– Видишь ли, я знаю – если попаду в точку, то у тебя глаза дернутся. Как кролик скачет. Как те самые кролики. Которых, ты говорила, обдираешь. Ножичком. Ну да, когда живешь на ферме, приходится обдирать кроликов. Я знаю. И собираюсь ободрать своего кролика. Хорошо, давай я тогда скажу имя этого, как его, я с ним не знаком, но я знаю, что он сидел в тюрьме, и многое другое слыхал, такое, что даже не знаю, что и думать. Томас Макналти.
Он следил, следил за моим взглядом. Я велела своим глазам не двигаться.
– Ну а что ты скажешь про… конечно, первым делом я должен был бы назвать Розали Бугеро, но если ты дернешься при упоминании Розали, тогда я не знаю, что сделаю… Рождество отменю, не иначе. Ладно, а что ты скажешь насчет Джона Коула. Джона Коула? Глазки не дернулись? А я думаю, что должны бы. Может, у индейцев глаза устроены не так, как у белых. Не знаю.
Он с усилием поднялся на ноги и потер колено сквозь брюки.
– Ну ладно, как бы там ни было, приятно поговорить. Я сам теперь вижу, что ты умная. Надо полагать, я должен выразить соболезнования по случаю смерти твоего жениха.
– Он мне не жених. То есть он был моим женихом, но потом уже не был.
– Ну-ну. Должен сказать, девица, шериф Паркман склонен думать, что это ты совершила. А я не знаю, что думать.
Тут он пошел к Пег, которая пряталась – думала, что пряталась, – в кустах у стены дома. И заговорил с ней. Я не слышала слов, но видела, что с ней он говорит далеко не так дружелюбно, как со мной. Он угрожающе навис над ней и потрясал кулаком. Потом он ушел обратно в дом, кликнул своих людей, и они ускакали во внезапном саване серой пыли.
Я спросила Пег, что он ей говорил.
– Он сказал, что знает, кто я такая, и хотел бы меня отлупить, да только для этого слишком жарко. Так он сказал.
– Может, он думает, что это ты убила Джаса Джонски.
– Может, я и правда его убила. Потом он спросил, не ездила ли Винона Коул, то есть ты, прошлой ночью в город, а я сказала, что ты уснула вскоре после того, как стемнело. И это почти правда.
– Это правда. Ты была рядом со мной в постели.
– Ну да, это-то правда, но мы не все время спали.
– Не все время, это верно.
– Да-да, он и у нас то же самое спрашивал – где ты был в такой-то и такой-то час, а эта громогласная толпа ополченцев только молча смотрела, молчала и смотрела, черт бы их побрал, – сказал Томас Макналти. Он был мрачен и напуган, как курица, к которой подкрадывается голодная фермерша, чтобы свернуть ей шею.
Джон Коул, хоть и не совсем еще оправился, все равно бегал взад-вперед по гостиной, словно пытаясь обогнать свою тень.
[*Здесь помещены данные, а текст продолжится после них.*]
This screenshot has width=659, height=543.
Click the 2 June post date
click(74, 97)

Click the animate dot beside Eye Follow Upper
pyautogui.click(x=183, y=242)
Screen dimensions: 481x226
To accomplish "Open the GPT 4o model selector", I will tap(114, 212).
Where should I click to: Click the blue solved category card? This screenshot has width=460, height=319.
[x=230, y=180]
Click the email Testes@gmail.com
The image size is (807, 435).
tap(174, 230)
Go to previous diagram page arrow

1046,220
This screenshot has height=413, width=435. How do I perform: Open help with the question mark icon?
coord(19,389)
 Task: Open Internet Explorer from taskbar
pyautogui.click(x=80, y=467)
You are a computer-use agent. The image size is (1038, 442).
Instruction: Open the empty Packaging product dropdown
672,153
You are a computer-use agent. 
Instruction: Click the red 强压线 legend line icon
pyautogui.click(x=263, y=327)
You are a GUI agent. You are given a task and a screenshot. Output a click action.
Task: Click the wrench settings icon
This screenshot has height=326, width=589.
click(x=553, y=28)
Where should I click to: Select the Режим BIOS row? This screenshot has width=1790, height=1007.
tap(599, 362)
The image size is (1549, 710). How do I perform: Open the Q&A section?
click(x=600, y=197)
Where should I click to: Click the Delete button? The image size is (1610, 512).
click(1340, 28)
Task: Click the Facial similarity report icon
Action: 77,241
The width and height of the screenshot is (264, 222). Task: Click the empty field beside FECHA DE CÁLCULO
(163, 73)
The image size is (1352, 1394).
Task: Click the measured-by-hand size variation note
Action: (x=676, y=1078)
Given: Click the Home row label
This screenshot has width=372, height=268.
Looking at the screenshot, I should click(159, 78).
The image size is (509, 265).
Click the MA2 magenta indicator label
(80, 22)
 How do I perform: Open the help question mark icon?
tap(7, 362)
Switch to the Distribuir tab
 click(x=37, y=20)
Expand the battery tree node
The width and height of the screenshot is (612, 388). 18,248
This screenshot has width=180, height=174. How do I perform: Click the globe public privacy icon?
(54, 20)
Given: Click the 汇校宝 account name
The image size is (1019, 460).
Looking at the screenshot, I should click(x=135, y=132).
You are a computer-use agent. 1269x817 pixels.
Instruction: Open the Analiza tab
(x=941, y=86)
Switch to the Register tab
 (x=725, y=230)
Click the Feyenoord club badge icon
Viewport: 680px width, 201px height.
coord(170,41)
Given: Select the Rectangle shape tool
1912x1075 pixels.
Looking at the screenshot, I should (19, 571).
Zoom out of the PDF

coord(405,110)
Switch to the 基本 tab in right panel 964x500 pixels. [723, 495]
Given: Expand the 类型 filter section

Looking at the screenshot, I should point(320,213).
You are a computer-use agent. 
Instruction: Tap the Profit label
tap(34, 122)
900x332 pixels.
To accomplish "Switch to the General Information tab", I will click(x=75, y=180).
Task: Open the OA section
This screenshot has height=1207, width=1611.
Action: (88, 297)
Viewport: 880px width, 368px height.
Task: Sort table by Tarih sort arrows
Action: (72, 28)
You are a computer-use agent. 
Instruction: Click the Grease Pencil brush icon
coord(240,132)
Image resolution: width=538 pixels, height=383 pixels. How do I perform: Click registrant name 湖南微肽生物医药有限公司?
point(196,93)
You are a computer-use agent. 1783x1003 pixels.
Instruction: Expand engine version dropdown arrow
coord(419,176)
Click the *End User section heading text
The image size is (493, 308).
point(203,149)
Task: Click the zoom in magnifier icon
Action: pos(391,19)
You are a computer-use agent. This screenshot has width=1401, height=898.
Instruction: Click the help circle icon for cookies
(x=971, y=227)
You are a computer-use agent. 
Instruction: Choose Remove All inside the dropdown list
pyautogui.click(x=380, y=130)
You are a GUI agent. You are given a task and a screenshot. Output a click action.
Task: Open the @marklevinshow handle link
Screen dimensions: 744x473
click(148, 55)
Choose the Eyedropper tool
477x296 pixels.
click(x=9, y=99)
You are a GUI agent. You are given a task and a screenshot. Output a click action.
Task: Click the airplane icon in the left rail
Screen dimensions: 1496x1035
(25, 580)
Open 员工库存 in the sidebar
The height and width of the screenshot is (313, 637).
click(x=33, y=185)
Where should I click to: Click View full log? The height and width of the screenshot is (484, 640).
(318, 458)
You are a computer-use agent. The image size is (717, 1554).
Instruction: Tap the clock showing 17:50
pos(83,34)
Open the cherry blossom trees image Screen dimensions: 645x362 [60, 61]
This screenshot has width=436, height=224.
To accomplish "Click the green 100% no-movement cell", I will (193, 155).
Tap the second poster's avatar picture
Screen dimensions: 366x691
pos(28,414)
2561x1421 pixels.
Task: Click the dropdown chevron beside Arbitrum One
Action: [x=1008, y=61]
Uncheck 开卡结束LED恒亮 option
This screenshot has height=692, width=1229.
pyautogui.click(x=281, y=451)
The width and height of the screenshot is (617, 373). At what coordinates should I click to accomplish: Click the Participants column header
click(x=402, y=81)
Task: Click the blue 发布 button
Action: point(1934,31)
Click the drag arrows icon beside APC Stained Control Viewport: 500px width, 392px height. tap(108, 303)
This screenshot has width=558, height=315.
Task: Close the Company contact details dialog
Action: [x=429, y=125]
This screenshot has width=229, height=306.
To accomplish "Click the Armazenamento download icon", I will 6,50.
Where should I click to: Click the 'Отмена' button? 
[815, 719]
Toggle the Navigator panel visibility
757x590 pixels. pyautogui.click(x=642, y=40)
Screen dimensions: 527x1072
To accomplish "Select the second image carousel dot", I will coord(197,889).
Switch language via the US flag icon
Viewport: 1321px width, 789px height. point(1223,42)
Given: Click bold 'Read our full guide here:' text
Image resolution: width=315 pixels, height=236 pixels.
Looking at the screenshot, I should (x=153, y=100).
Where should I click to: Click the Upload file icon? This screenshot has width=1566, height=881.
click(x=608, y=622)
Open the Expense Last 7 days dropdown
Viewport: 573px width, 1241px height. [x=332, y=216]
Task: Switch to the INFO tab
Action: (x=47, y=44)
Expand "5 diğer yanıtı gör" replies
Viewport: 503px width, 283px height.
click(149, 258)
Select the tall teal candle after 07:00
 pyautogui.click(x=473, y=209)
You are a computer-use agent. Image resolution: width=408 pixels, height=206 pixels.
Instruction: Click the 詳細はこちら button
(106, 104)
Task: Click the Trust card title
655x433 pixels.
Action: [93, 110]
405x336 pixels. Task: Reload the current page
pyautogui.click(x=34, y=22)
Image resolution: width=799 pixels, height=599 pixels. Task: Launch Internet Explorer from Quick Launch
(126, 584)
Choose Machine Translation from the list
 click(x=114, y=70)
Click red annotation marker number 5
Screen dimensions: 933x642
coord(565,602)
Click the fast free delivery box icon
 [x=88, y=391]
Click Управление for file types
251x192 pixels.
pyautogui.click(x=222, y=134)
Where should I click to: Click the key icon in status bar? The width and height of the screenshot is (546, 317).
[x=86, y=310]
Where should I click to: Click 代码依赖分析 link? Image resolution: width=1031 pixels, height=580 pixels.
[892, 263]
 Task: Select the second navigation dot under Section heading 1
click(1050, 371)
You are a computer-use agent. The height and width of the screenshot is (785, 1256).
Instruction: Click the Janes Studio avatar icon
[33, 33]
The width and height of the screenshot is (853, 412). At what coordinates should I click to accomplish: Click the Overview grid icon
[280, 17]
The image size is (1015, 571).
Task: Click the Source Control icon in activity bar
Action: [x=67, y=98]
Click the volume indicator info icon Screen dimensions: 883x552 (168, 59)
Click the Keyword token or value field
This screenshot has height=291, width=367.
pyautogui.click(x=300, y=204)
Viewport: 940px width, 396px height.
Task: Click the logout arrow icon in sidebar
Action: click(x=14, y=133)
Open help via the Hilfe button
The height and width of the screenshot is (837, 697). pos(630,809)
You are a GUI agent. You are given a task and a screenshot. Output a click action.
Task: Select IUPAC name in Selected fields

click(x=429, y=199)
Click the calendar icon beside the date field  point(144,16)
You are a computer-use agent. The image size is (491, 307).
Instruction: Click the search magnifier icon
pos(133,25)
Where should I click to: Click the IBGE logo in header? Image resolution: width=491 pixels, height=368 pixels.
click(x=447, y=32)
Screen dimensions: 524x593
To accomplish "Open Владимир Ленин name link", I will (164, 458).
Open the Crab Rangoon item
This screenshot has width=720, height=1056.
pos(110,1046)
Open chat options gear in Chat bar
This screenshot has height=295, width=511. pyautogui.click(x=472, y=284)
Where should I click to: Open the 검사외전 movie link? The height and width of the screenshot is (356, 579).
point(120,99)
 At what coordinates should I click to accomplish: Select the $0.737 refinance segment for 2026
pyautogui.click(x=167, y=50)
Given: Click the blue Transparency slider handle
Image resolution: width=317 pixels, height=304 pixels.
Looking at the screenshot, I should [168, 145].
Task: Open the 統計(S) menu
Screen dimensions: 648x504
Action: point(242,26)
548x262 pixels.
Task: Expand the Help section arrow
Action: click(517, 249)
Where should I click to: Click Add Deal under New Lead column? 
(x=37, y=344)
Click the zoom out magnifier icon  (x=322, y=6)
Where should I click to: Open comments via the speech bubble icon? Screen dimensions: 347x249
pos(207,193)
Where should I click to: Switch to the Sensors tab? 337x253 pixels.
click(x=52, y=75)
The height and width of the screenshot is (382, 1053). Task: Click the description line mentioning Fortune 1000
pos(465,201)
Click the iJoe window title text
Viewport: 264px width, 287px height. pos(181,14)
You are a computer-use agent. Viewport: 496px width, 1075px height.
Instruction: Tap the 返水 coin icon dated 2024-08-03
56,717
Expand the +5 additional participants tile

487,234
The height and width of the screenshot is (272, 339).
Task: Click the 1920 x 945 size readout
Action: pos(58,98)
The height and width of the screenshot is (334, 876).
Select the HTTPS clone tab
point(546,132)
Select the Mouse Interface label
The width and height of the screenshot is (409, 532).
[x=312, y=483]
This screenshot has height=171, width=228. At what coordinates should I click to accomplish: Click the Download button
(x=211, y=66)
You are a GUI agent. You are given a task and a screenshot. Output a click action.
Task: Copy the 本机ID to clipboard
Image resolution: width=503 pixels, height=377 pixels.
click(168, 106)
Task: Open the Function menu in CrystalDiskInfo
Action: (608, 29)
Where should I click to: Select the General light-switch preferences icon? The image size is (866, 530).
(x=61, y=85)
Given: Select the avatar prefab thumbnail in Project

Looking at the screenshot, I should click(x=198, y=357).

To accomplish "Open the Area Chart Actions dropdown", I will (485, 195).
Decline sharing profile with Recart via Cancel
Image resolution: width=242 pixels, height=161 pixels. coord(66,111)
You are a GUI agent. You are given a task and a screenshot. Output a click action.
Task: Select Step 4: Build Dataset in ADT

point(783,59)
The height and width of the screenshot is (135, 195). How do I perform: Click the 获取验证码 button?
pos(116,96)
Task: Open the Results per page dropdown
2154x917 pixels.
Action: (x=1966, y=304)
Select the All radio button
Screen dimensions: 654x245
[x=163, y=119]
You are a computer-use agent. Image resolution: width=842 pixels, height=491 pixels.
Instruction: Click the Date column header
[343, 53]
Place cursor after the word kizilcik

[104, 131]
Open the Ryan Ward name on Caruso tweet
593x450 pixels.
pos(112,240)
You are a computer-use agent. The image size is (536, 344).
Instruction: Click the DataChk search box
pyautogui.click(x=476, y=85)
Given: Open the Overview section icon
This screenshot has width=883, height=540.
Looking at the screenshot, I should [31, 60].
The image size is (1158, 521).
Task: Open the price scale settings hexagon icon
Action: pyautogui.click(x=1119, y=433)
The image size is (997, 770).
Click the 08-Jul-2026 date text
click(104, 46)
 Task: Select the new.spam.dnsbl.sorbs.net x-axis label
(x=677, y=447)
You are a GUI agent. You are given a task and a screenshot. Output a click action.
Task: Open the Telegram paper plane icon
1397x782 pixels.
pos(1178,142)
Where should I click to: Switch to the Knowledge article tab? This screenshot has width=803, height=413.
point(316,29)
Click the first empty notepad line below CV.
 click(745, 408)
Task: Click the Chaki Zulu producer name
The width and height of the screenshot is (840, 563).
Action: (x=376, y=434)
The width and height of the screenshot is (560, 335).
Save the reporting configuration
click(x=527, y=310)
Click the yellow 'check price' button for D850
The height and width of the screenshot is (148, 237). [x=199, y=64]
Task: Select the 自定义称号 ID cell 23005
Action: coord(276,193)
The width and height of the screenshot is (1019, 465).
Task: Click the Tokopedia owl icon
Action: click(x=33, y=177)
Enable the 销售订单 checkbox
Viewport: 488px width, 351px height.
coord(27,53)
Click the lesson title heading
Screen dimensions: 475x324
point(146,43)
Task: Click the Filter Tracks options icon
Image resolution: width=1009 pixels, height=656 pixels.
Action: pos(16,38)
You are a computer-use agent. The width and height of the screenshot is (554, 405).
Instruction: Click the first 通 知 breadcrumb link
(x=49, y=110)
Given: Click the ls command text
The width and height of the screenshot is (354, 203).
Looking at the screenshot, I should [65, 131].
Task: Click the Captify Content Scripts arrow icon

Я знала, почему они так расстроены. Десять лет они охраняли меня и заботились обо мне. Даже когда Старлинг Карлтон украл меня для своих дел, Томас отправился за мной через все штаты, от Теннесси до Вайоминга. Мы покрывали сорок миль в день, а Томас ехал, может, самую чуточку медленней, да еще у нас была фора. Он нашел меня только в Вайоминге. Я думала о том, как он страдал, наверное, совершая такой долгий путь и даже не зная, найдет ли меня когда-нибудь. Сердце его по десять раз на дню колотилось при мысли о неудаче. А Джон Коул ждал дома, у Лайджа, и мог, наверно, решить, что Томас его подвел – ну то есть это сам Томас так думал, и змеиный яд этой мысли отравлял ему кровь. Очень долог был путь, и Томас преодолел его, ни разу не дрогнув в своей любви. Такова была мера Томаса Макналти. Но нельзя вечно сторожить своих детей. Однажды придет день, когда дитя уже само должно будет за собой смотреть. Я точно знала, что для меня этот день уже пришел и прошел. Верней верного. Теперь я видела только мýку на лице Томаса и напряженную походку Джона Коула, мерящего шагами гостиную. Их вид разил меня в самое сердце. Но они знали, что я в большой беде. Знали. Полковник Пэртон и им все сказал. Шериф Паркман не сомневался, что это я убила Джаса. Так он, полковник, повторял снова и снова, пока допрашивал их. Полковник, который, по всей видимости, избил Теннисона, только чтоб получить законную бумагу для налета на Зака Петри. Это более чем возможно. Жаль, что Теннисон не мог на него поглядеть и сказать нам точно. Похоже, полковнику так или иначе повезло.